[[ Material provided open ]]

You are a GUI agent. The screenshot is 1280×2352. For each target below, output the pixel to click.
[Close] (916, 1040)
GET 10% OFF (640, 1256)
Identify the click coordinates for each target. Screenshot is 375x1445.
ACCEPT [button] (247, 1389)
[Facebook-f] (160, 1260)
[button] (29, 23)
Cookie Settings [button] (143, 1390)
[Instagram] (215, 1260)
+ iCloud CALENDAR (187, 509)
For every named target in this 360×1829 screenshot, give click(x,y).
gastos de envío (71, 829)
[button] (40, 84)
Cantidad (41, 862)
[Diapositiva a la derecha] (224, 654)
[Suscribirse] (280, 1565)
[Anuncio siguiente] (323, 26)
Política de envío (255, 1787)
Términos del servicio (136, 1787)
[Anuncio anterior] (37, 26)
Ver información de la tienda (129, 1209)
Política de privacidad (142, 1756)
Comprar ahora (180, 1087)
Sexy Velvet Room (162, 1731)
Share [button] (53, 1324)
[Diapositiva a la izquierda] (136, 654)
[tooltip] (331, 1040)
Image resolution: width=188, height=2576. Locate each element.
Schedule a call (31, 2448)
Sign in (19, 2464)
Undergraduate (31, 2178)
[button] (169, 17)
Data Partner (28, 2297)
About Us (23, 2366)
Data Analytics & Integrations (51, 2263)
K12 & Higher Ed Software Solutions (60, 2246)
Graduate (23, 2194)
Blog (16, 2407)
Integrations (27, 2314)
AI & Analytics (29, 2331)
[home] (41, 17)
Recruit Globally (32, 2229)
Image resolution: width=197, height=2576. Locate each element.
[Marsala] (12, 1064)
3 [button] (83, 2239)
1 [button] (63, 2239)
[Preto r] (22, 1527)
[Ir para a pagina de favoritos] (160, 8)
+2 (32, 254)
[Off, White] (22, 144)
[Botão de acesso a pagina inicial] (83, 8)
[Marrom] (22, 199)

[[ Material provided closed ]]

*Exercise objective*
Copy every line that appears above, with each word kept as it is.

*Reply*
You are a GUI agent. The screenshot is 1280×2352. For each target below, output the pixel to click.
[Close] (916, 1040)
GET 10% OFF (640, 1256)
Identify the click coordinates for each target. Screenshot is 375x1445.
ACCEPT [button] (247, 1389)
[Facebook-f] (160, 1260)
[button] (29, 23)
Cookie Settings [button] (143, 1390)
[Instagram] (215, 1260)
+ iCloud CALENDAR (187, 509)
For every named target in this 360×1829 screenshot, give click(x,y).
gastos de envío (71, 829)
[button] (40, 84)
Cantidad (41, 862)
[Diapositiva a la derecha] (224, 654)
[Suscribirse] (280, 1565)
[Anuncio siguiente] (323, 26)
Política de envío (255, 1787)
Términos del servicio (136, 1787)
[Anuncio anterior] (37, 26)
Ver información de la tienda (129, 1209)
Política de privacidad (142, 1756)
Comprar ahora (180, 1087)
Sexy Velvet Room (162, 1731)
Share [button] (53, 1324)
[Diapositiva a la izquierda] (136, 654)
[tooltip] (331, 1040)
Image resolution: width=188, height=2576. Locate each element.
Schedule a call (31, 2448)
Sign in (19, 2464)
Undergraduate (31, 2178)
[button] (169, 17)
Data Partner (28, 2297)
About Us (23, 2366)
Data Analytics & Integrations (51, 2263)
K12 & Higher Ed Software Solutions (60, 2246)
Graduate (23, 2194)
Blog (16, 2407)
Integrations (27, 2314)
AI & Analytics (29, 2331)
[home] (41, 17)
Recruit Globally (32, 2229)
Image resolution: width=197, height=2576. Locate each element.
[Marsala] (12, 1064)
3 [button] (83, 2239)
1 [button] (63, 2239)
[Preto r] (22, 1527)
[Ir para a pagina de favoritos] (160, 8)
+2 (32, 254)
[Off, White] (22, 144)
[Botão de acesso a pagina inicial] (83, 8)
[Marrom] (22, 199)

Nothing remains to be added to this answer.